> [提示された文章]
九九を習う学年、割り算を習う学年、分数を習う学年の時に、それを理解するだけの「発見の蓄積」がそろっていない場合がある。そういう場合、その学年でできるとは限らない。そしてここが大切!できなくても焦らないこと。焦ってそれらを無理に理解させないこと。

私の塾には、公立中学で学年最下位水準の子が4人来たが、どの子も平均以上の成績にまで戻った。なぜそれができるかというと、できなかった内容の手前にまで戻って学習し直したから。どの子も分数、あるいは割り算の段階で怪しかったが、「発見の蓄積」を面倒がらずにやると、マスターした。

何度も何度も、2を3回足して6,3を2回足して6,というのを体験させると、「そうか!だから二三が六、三二が六と覚えても構わないのか!答えはいつも同じなんだ!」ということに気がつき、安心して九九を覚えられる。そのとき、そばにいる大人が「そうだ!それによく気がついた!」とハイタッチ。

こうした蓄積ができる年齢は、その子によって違う。だから、高学歴の両親の子どもであっても、どうしたわけかその蓄積ができていない場合、習ったことが理解できない、ということは起こり得る。それが起こったとしても焦らない。その前段となる体験を蓄積すればよいこと。

蓄積し、あふれ出すようになると、次のステージに上がる。体験不足、発見不足に気がついたら、その手前に戻ってやり直せばよいこと。ところがどうも、「中学生にもなって小学校の内容をやり直すなんて」と、変なこだわり持つ親も多い。で、やむなくやり直すことになっても。

「なんでこんな簡単なことが分からない?」とイライラを子どもにぶつけたり。これでは子どもは嫌になるし、嫌いになる。わからないものは分からないんだから、親がイライラしても仕方ない。これは物理現象であって、基礎を積んでいないのに上を積み上げられるわけがない。

公立中学最底辺の成績(どのテストも10点以下)であっても、もう一度小学1年生の内容からやり直したら、さすがに中学高校生くらいになると、「あれ?できないと思っていた分数ができた」となる。友達とお菓子を分け合うなどの体験が蓄積していて、理解するための体験の基礎があるから。

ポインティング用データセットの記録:
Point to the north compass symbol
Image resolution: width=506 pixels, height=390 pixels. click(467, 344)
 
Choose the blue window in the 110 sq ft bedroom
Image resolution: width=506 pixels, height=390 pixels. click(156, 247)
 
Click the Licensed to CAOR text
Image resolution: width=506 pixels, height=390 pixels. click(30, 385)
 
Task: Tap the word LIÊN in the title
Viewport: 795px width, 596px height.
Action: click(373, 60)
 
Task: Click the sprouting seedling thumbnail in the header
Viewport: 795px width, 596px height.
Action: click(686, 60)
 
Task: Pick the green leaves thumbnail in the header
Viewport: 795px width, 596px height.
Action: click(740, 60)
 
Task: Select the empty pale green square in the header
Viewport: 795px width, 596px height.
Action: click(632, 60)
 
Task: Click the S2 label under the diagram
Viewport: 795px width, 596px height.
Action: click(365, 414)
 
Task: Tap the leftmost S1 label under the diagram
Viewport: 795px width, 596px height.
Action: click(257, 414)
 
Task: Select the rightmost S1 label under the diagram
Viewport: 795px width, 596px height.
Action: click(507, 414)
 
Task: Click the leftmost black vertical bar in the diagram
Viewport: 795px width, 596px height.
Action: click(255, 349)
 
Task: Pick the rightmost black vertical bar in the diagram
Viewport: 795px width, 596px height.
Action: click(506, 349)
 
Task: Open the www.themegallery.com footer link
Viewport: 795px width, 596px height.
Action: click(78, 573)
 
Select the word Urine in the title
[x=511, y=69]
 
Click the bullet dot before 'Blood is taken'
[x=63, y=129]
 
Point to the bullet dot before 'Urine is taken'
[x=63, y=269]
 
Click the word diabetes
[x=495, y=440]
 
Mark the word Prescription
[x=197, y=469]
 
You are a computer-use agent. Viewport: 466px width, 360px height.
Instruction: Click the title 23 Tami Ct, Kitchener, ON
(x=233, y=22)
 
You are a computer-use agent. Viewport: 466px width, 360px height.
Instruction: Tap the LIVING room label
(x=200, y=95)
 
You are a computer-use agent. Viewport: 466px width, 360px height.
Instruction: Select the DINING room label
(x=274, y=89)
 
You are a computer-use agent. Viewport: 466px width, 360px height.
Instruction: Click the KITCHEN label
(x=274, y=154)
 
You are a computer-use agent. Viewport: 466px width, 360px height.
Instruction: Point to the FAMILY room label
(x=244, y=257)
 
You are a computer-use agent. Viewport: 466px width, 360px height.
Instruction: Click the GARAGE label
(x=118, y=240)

> [課題] 前掲の、算数の学び直しと「発見の蓄積」に関する文章の最後の文に続けて、その先を書いてください。

> [課題の解答]
だから、その子がどのタイミングでそれを理解するのか、その子に合わせる必要がある。「他の子はもっと進んでいるのに」などと考える必要はない。むしろそういう考え方は害悪。その子が、その子のスピードで、学習を進めていけばよい。学ぶことの楽しみさえ失わなければ、ちゃんと克服していく。

ちなみに、私は中学3年生になってから、小学校の内容を複数回やり直している。1年生から6年生まで。意外と忘れていることがあって、驚くことが多かった。高校生になっても2度ほど小学校の内容を復習した。私が思うに、小学校の内容が抜け落ちている子、偏差値60の子でも多いと思う。

私は、「勉強」が好きではない。「つとめて強いる」という字面で、いかにも強制されている感じ。中国の人に聞くと、その通りの意味なのだという。しかし学習は、本来楽しいこと。子どもが楽しんで取り組めるように、大人も接し方を工夫する必要がある。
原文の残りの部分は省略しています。